The ulnar nerve is more commonly referred to as the "funny bone". When this nerve becomes compressed there is nothing "funny" about it. This nerve supplies sensation to the little finger and half of the ring finger. The ulnar nerve runs under a ligament around the elbow in the medial epicondyle. This ligament binds the nerve to the elbow and forms a tunnel for the nerve to run underneath. Common symptoms are numbness in the little and ring fingers, weakness in some funtions of the hand, and symptoms worsen with activity.

The most common causes are:

  • Thickening of the muscle the nerve runs into after leaving the fascial tunnel
  • Thickening of the ligament over the nerve
  • Repetitive trauma to the nerve
  • The most common reason to have the surgery is that you are having significant discomfort or that you have been getting increasingly worse, and other therapies have failed to produce results.

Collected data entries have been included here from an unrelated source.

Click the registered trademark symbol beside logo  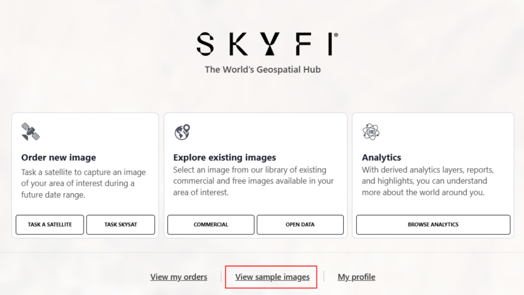(336, 35)
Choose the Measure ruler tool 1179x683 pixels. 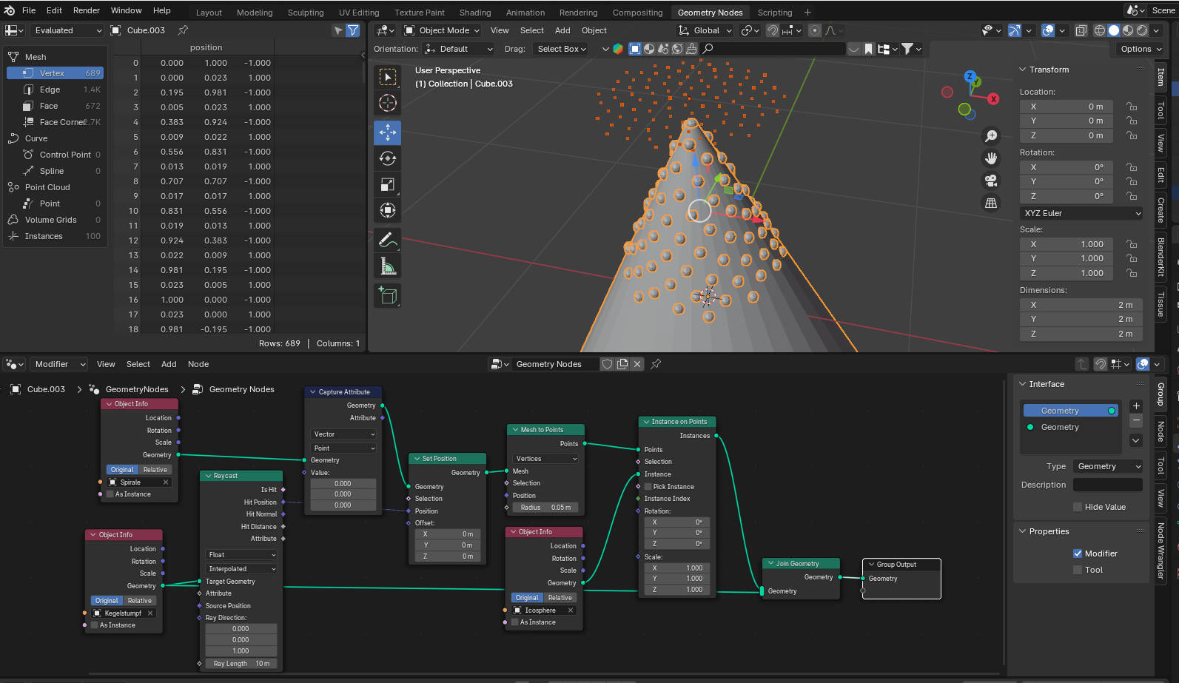[387, 266]
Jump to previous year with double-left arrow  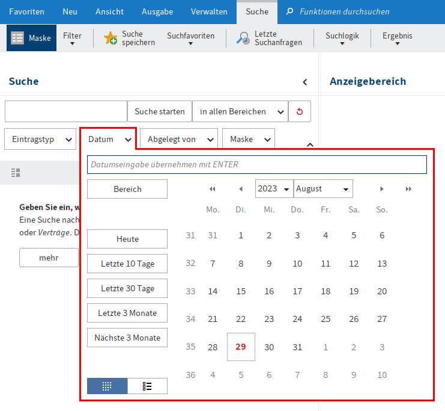point(212,189)
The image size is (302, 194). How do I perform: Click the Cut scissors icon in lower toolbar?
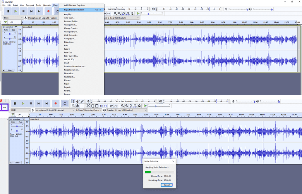[88, 106]
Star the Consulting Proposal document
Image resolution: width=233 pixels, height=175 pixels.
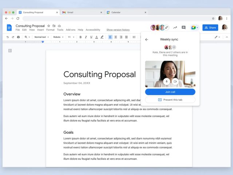pyautogui.click(x=49, y=26)
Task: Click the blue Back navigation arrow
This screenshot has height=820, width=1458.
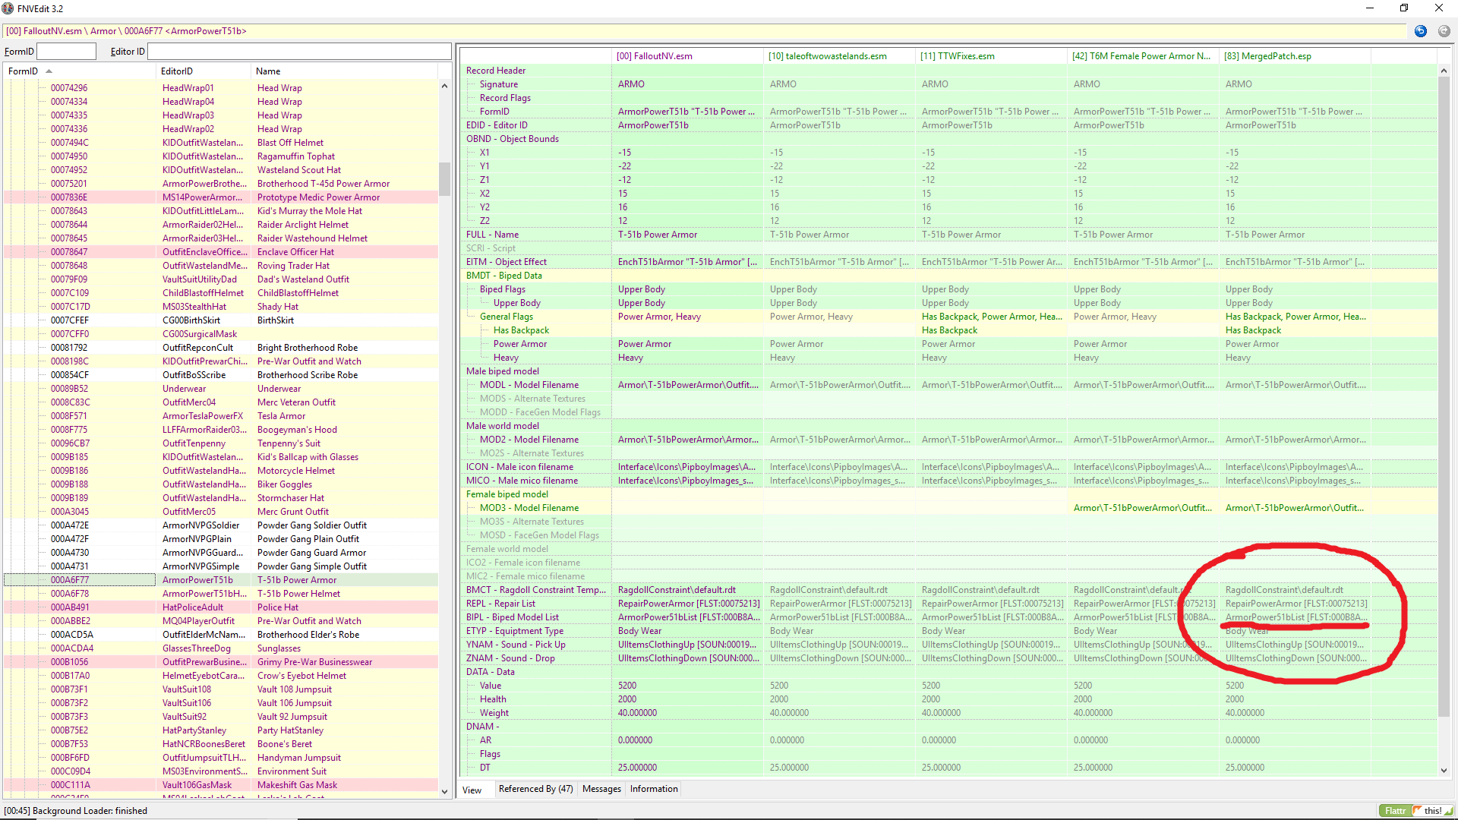Action: (1421, 31)
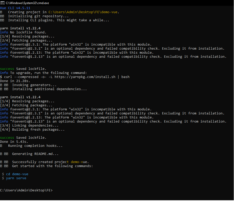Viewport: 234px width, 201px height.
Task: Click the "No lockfile found." info line
Action: (x=28, y=32)
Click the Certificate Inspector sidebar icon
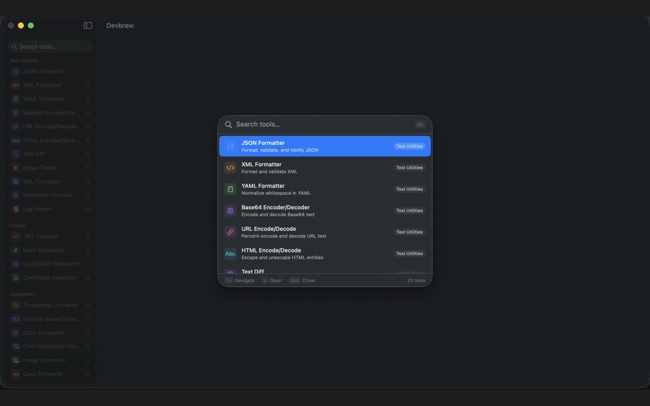The height and width of the screenshot is (406, 650). click(15, 278)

The initial diagnosis will be based on your symptoms. Once you see a specialist he will most likely order a conductive nerve study. This test is noninvasive and consists of electrical impulses being sent down the arm. If the nerve is compressed or damaged, the electrical impluses will be impeded.

The operation is called an Ulnar Nerve Decompression and can be performed under either general or local anaesthetic. Most of the time you will be able to go home the same day. Regardless of the type of anaesthesia you will not be allowed to eat or drink anything after midnight the night before. Before the surgery begins the staff will confirm the arm that is to be operated on and will draw the incision on the skin with a special pen. The anaesethic will be given at this time (if local a tournequet is used most of the time) and the arm is cleaned off with antiseptic solution and the arm is covered with sterile drapes leaving only the area of the incision exposed.

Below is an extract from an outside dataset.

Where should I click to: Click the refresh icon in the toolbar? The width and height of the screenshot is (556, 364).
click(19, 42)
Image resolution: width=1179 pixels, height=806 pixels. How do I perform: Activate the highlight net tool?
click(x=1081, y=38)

The surgeon cuts throught the skin and fat down to the first layer. he will then cut through the fascia over the muscle and the nerve with a sharp knife. Once the nerve is identified as it runs behind the bone on the inside of the elbow, the nerve is then decompressed where it enters the muscle in the forearm. Once the nerve is decompressed, the surgeon will make sure that all the bleeding is stopped and will then close the skin with sutures. The wound is then covered with a dressing and a crepe bandage and a pressure dressing used to cover the first dressing.

You will wake up in recovery and after about 1 hour you will return to your room. The nurses will continue to monitor your vital signs and arm strengths and sensations looking for any changes to indicate a problem. Most people go home the same day. You will have to have someone drive you home afterwards.

The sutures, if not absorbable, will be removed approximately 10 days later.

You should notify your doctor after surgery if any of the following occurs:

  • Increasing pain in the wound/elbow
  • Fever
  • Swelling or signs of infection in the incision area
  • An increase of or new onset of weakness or numbness in the hand or arm

Once you go home, the covering bandage can be removed the next day. The other dressing should be changed daily beginning on the second day or if it gets wet. Once the incision is closed you may take this dressing off. You will have a followup visit with your doctor soon afterwards to check on the incision and healing progress. You should also keep the arm elevated for the first few days and use it as much as possible. It is very important that you not lift anything heavy with that arm until your doctor tells you that it's ok to do so. It is also important that you keep the wound dry.

The most common risks with this surgery are infection, post operative blood clot requiring drainage, nerve damage, elbow pain, scarring from the incision, and failure to improve. Will your symptoms improve? In the great majority of cases yes. If the nerve is badly damaged then recovery may be very slow or not at all.